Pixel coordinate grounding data
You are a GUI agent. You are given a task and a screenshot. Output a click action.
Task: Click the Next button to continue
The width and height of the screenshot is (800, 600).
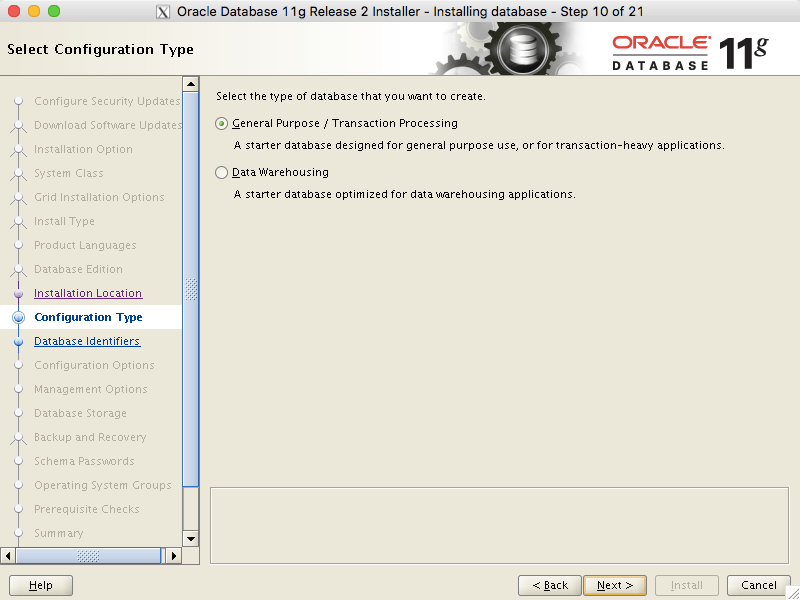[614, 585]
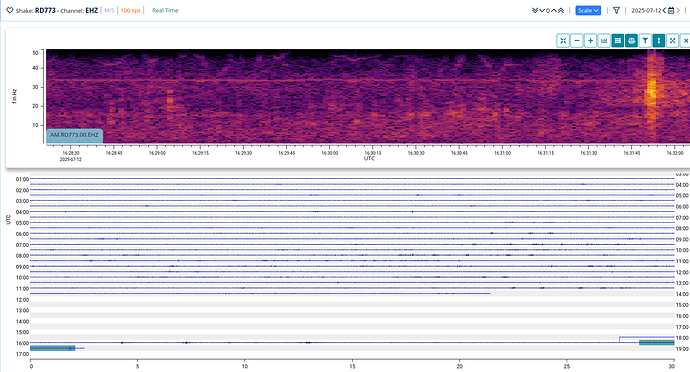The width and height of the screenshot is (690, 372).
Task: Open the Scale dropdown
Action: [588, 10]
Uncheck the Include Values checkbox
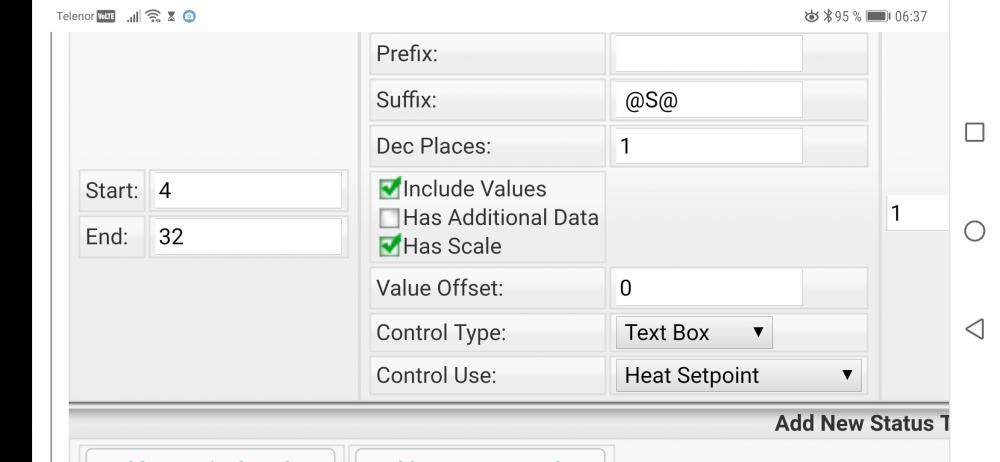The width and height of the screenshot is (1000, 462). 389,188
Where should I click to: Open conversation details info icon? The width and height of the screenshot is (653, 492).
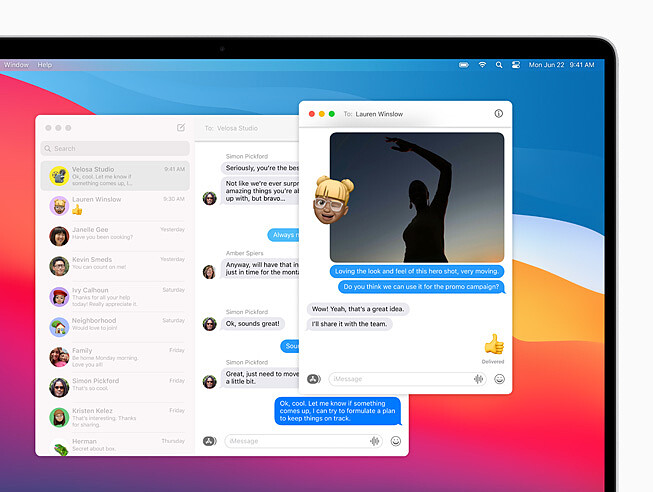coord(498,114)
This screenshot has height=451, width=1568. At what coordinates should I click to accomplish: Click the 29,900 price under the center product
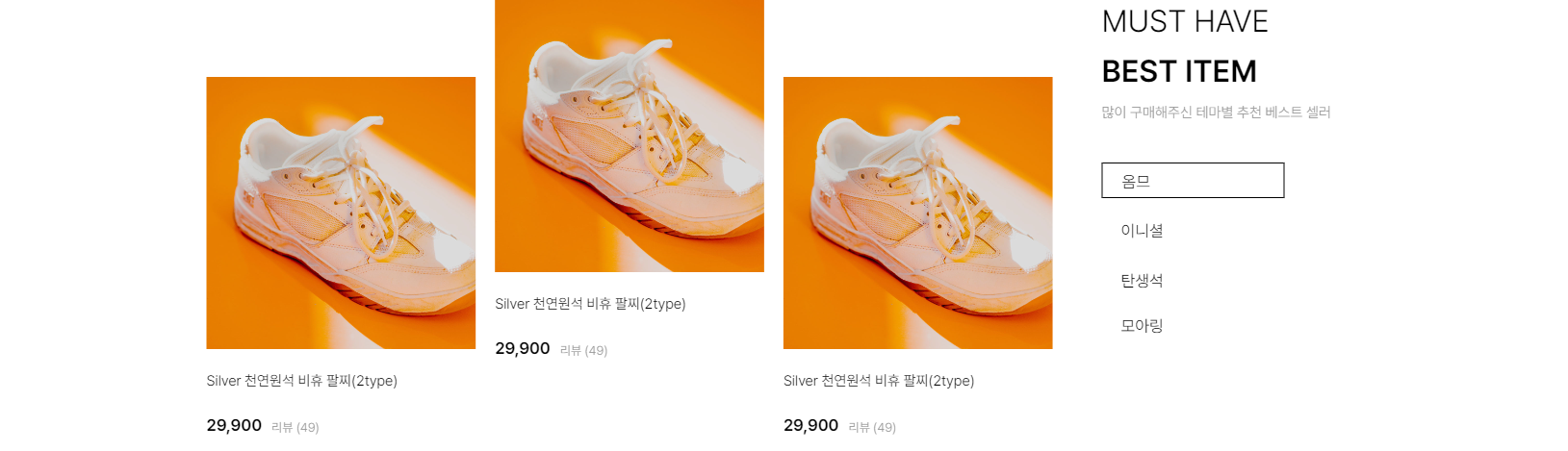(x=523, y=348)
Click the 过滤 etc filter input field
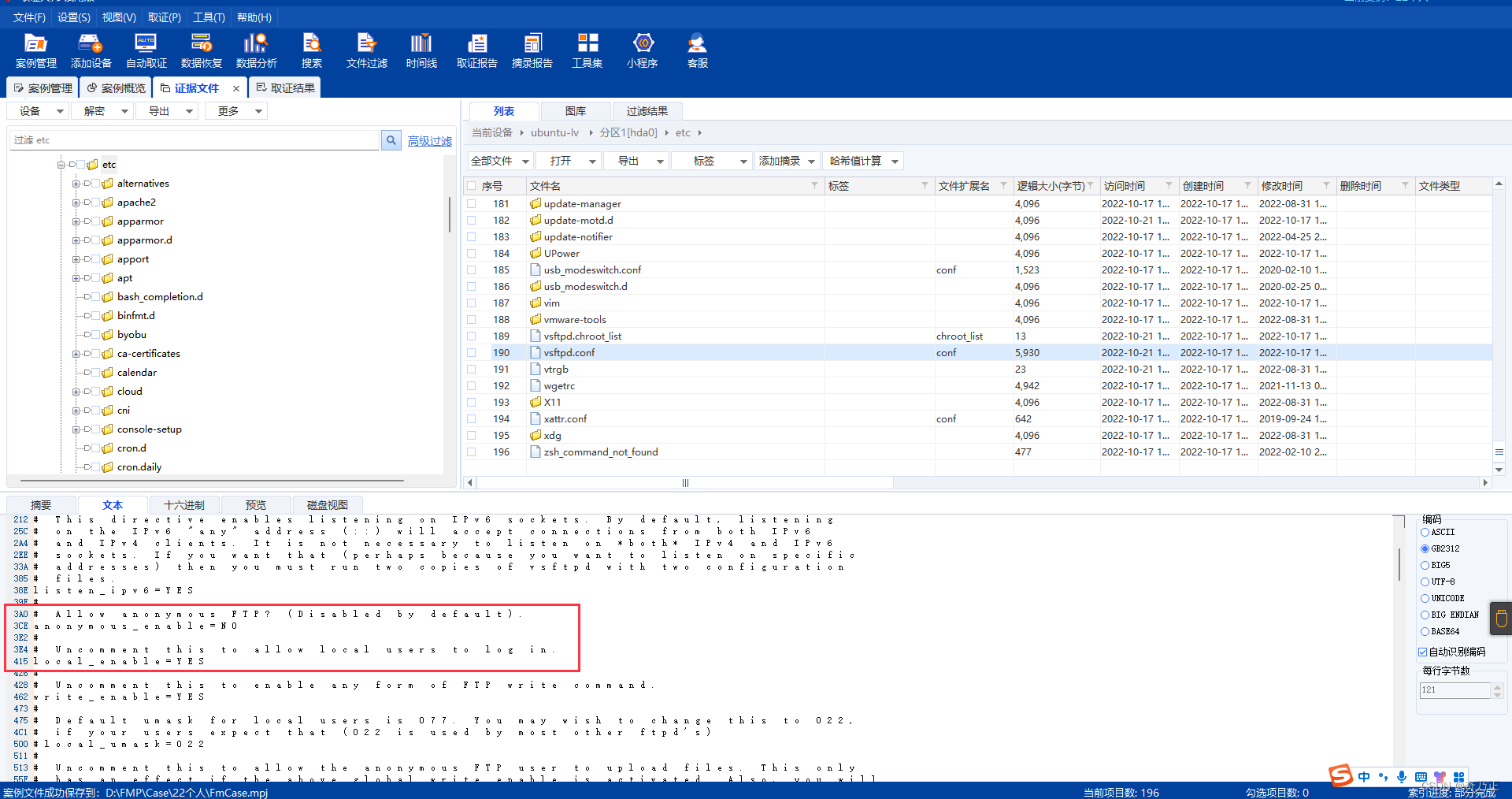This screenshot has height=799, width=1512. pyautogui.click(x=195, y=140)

--

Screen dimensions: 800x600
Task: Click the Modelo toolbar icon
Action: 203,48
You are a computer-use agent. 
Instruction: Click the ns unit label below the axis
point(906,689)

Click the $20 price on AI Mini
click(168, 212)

- Work instructions: Using the records above, report each line with the string "agent".

- The completed task:
You are a GUI agent. You are given a task and a screenshot. Output a click action.
You are a computer-use agent. 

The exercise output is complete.